63 lines
jobs/retry_manager.py
Routes failed tasks to retry or dead-letter queue based on retry_count and max_retries.
# Failed task retry manager: routes tasks to retry or DLQ.
import logging
from typing import Protocol
 
logger = logging.getLogger(__name__)
 
 
class TaskStore(Protocol):
    def update_status(self, task_id: str, status: str, retry_count: int) -> None: ...
 
 
class DeadLetterQueue(Protocol):
    def publish(self, task: dict) -> None: ...
 
 
class TaskRetryManager:
    """Routes a failed task to either the retry queue or the dead-letter queue.
 
    retry_count is the number of attempts already completed. When it reaches
    max_retries the task has exhausted its budget; it is sent to the DLQ without
    another attempt.

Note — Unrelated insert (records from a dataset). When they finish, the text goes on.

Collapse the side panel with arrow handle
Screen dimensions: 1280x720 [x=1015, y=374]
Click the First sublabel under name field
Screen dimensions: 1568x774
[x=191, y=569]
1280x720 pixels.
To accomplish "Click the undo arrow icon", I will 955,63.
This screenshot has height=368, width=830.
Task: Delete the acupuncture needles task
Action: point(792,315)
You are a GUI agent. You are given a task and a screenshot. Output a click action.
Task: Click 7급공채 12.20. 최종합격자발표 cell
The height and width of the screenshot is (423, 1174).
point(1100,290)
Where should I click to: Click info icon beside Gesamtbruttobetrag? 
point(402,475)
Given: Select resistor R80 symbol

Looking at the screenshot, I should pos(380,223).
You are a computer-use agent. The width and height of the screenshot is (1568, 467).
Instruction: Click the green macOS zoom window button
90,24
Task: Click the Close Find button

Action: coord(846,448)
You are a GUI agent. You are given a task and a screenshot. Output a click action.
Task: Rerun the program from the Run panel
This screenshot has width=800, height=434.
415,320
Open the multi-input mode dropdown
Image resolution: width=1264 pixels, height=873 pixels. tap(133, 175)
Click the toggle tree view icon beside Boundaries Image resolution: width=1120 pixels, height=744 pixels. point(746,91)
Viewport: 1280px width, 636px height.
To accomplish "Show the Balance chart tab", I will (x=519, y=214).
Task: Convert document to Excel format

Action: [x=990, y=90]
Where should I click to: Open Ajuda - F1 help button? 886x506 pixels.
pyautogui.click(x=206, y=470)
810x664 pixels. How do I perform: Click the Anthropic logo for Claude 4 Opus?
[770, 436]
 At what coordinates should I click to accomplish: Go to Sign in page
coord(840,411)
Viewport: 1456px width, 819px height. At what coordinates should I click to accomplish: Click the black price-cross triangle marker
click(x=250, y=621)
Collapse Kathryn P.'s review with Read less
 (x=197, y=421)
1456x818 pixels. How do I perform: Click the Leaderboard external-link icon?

The database record must only be updated to 'dlq' after the
    DLQ message is confirmed published so tasks are never silently dropped.
    """
 
    def __init__(self, store: TaskStore, dlq: DeadLetterQueue) -> None:
        self._store = store
        self._dlq = dlq
 
    def handle_failure(self, task: dict) -> bool:
        """Record a task failure and route it to retry or DLQ.
 
        Parameters
        ----------
        task : dict
            Must contain task_id (str), retry_count (int), max_retries (int).
 
        Returns
        -------
        bool
            True if the task was sent to the DLQ; False if it was requeued for retry.
        """
        task_id: str = task["task_id"]
        retry_count: int = task["retry_count"]
        max_retries: int = task["max_retries"]
 
        if retry_count > max_retries:
            self._store.update_status(task_id, "dlq", retry_count)
            self._dlq.publish(task)
            logger.info(
                "retry_manager: task %r sent to DLQ after %d attempts",
                task_id,
                retry_count,
            )
            return True
 
        self._store.update_status(task_id, "pending", retry_count + 1)
        logger.info(
            "retry_manager: task %r scheduled for retry %d/%d",
            task_id,
            retry_count + 1,
            max_retries,
        )
        return False